Postcapitalist Desire

We come across yet another paradox, in the sense that capitalism sets the infrastructure or the structure for something which goes beyond capitalism. Hence, we can reconcile the paradox that is the pervasiveness and ubiquity of capital on one hand with the advent of “post-capitalism” in the postmodern age on the other hand. And the main reason for why this change or transformation even occurs in the character and nature of capitalism is because desire is “immanent” to capital. To borrow from one post-capitalist expert, there is “a new world that is about to break out of this monolithic, dreary, grey, boring control system.” He added: “And that is what happened!”

All of the aforementioned also reinforces the point about how desire is “immanent” to capital. The expert said:

“From my point of view, what I think is interesting about this…is the way in which it suggests there is a problem of desire in terms of capital. The thing about the Cold War imagery – what it’s suggesting is there is no real desire for…Or rather, there is only desire for capitalism. The Communist world, like IBM, and the then dominant corporate capitalist world, is boring and dreary, and that’s an objection to it! The new capitalist world won’t be like that. The new capitalist world will be about desire in a way that the Communist world won’t be.”

But consider what it took in order to get to what one would consider as the world of “postcapitalist desire.” We had to experience the boring and dreary Soviet experience for ourselves over the course of the last two decades or so in order to conceive of this “new world” in which “postcapitalist desire” is “immanent.” And as mentioned before, the issue is not capital itself. If we were to free ourselves from what is “immanent” to capital, then capital itself is of secondary importance, and capital becomes a tangential issue. But given that even the “proletariat” is bound to what is “immanent” to capital, it follows that postcapitalist desire has to be reconciled with capital one way or another. There is a paradox that must ultimately be reconciled. But in terms of the basic narrative which one can decipher behind the “Antifa” types and the “Occupy Wall Street” types, the postcapitalist expert wrote:

“There’s a narrative behind it, which is a story about desire. These protestors have the products of advanced capitalism, therefore…it’s not only that they’re hypocrites, it’s that they don’t really want what they say they want. They don’t really want a wealth beyond capitalism. What they want is all of the fruits of capitalism – and ultimately that’s why capitalism will win. They may claim, ethically, that they want to live in a different world but libidinally, at the level of desire, they are committed to living within the current capitalist world.” 

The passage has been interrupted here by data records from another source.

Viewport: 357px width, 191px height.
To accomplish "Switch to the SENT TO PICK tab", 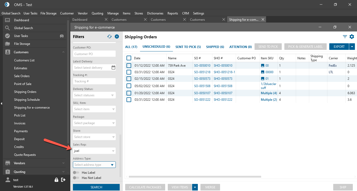I will (x=188, y=47).
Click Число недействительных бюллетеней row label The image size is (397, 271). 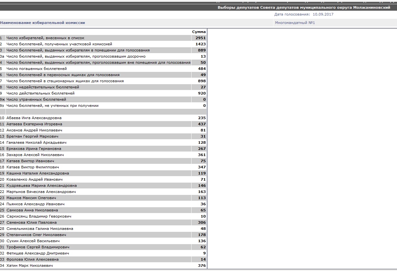coord(43,87)
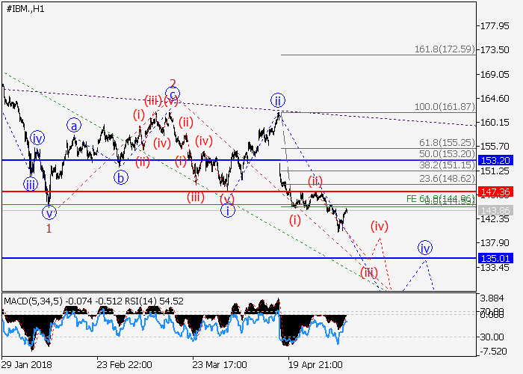Select the blue circled 'c' wave marker
This screenshot has width=523, height=374.
[172, 95]
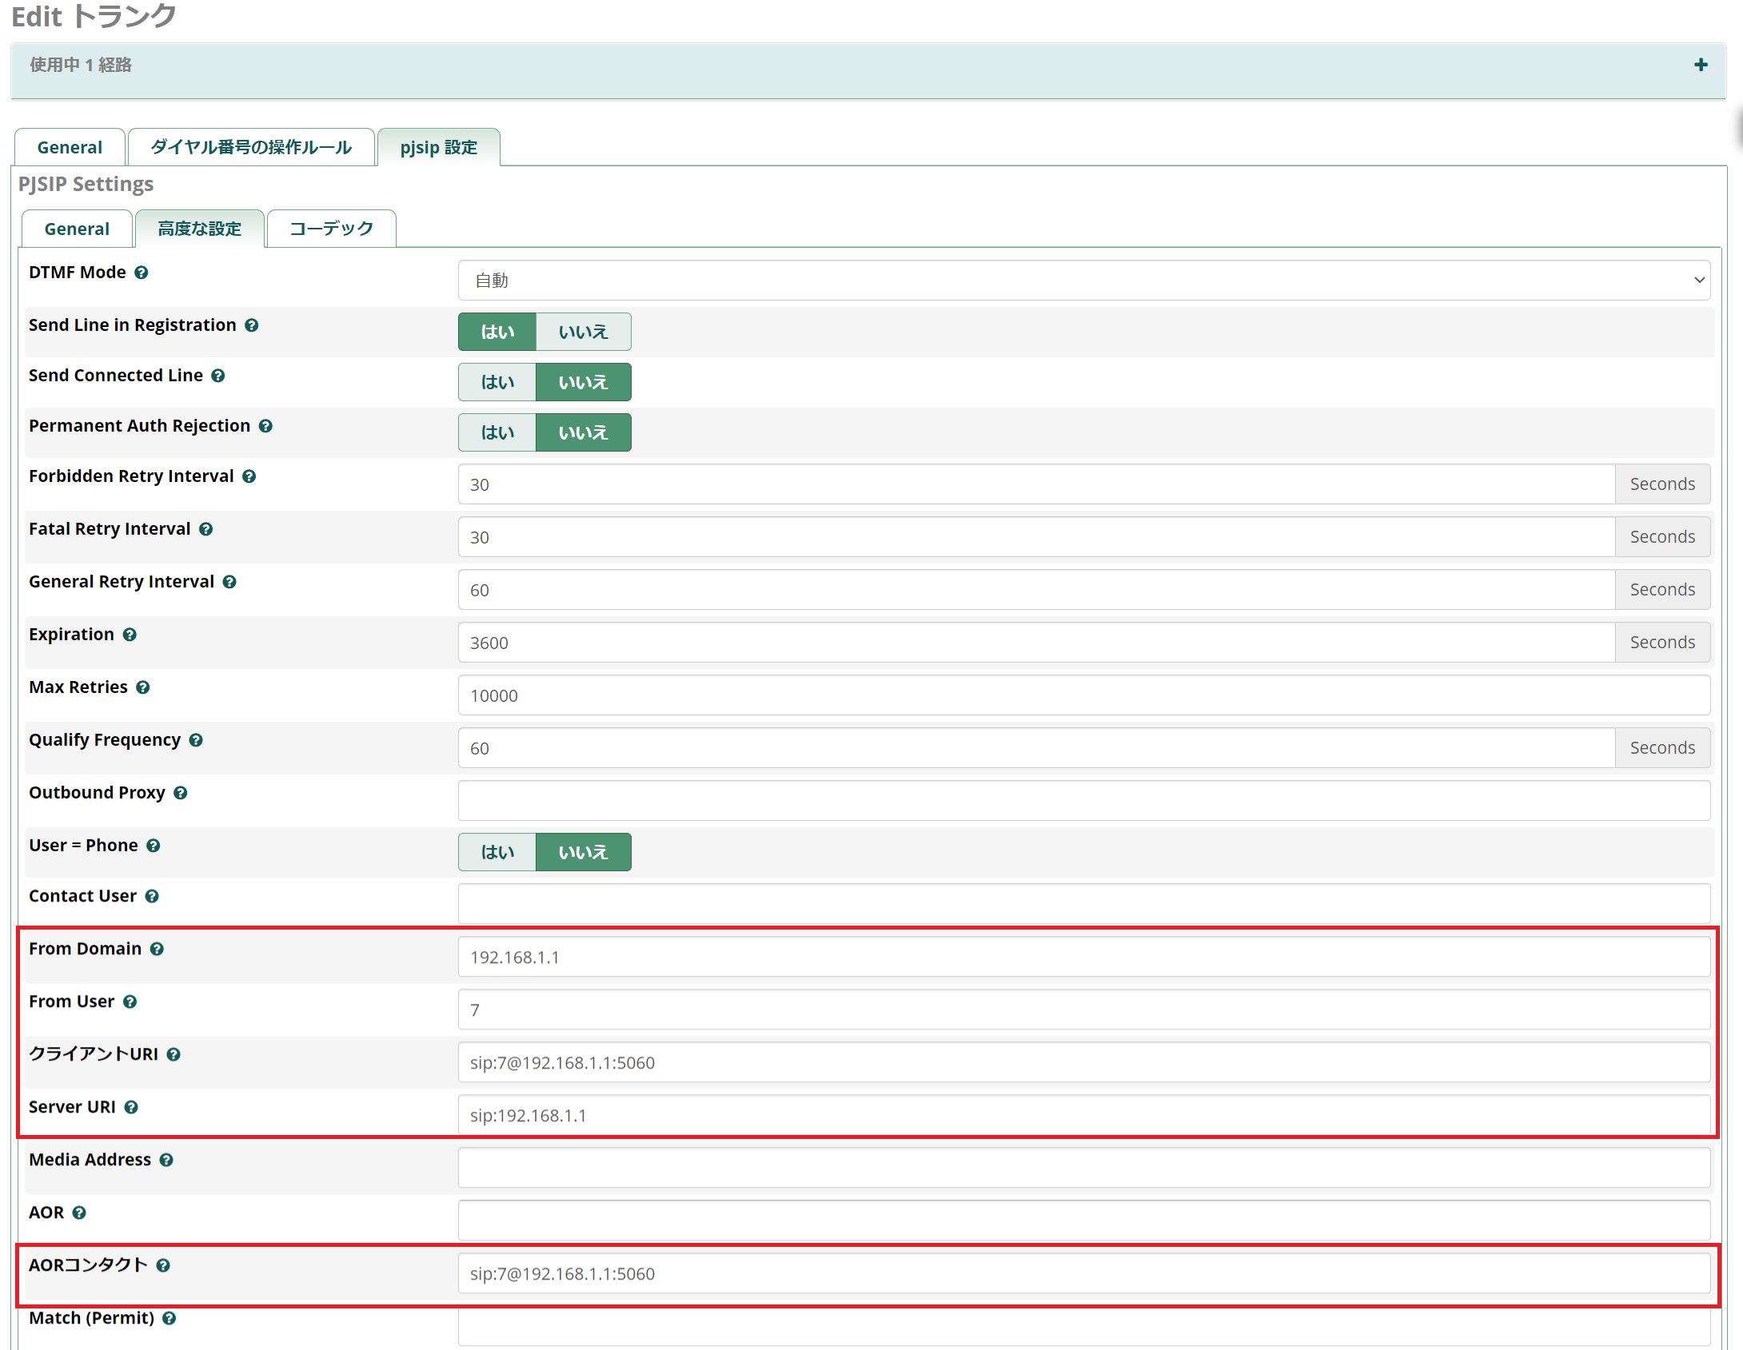The width and height of the screenshot is (1743, 1350).
Task: Click into the Outbound Proxy text field
Action: coord(1083,801)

But then again, given the “libidinal infrastructure” which capitalism sets, capitalism transforms and in turn sets something which goes beyond capital. The paradox is that given that there is something which is “immanent” to capital, whatever it is that is immanent to capital – namely, desire – will lead us to a truth or a reality that goes beyond capital. The question of whether we should stick to the mainstream capitalist economy or move towards a “community economy” with “Universal Basic Income” (UBI) and other social benefits and services will not really lead to an answer or solution as to how we can overcome what is essentially a “capitalist dystopia.” Paradoxically, what is central to post-capitalism is what is “immanent” to capital itself, and given that what is immanent to capital goes beyond capital, the result or the outcome is that capitalism sets the infrastructure or structure for something which goes beyond itself. In turn, this sets us into uncharted territory and uncertainty.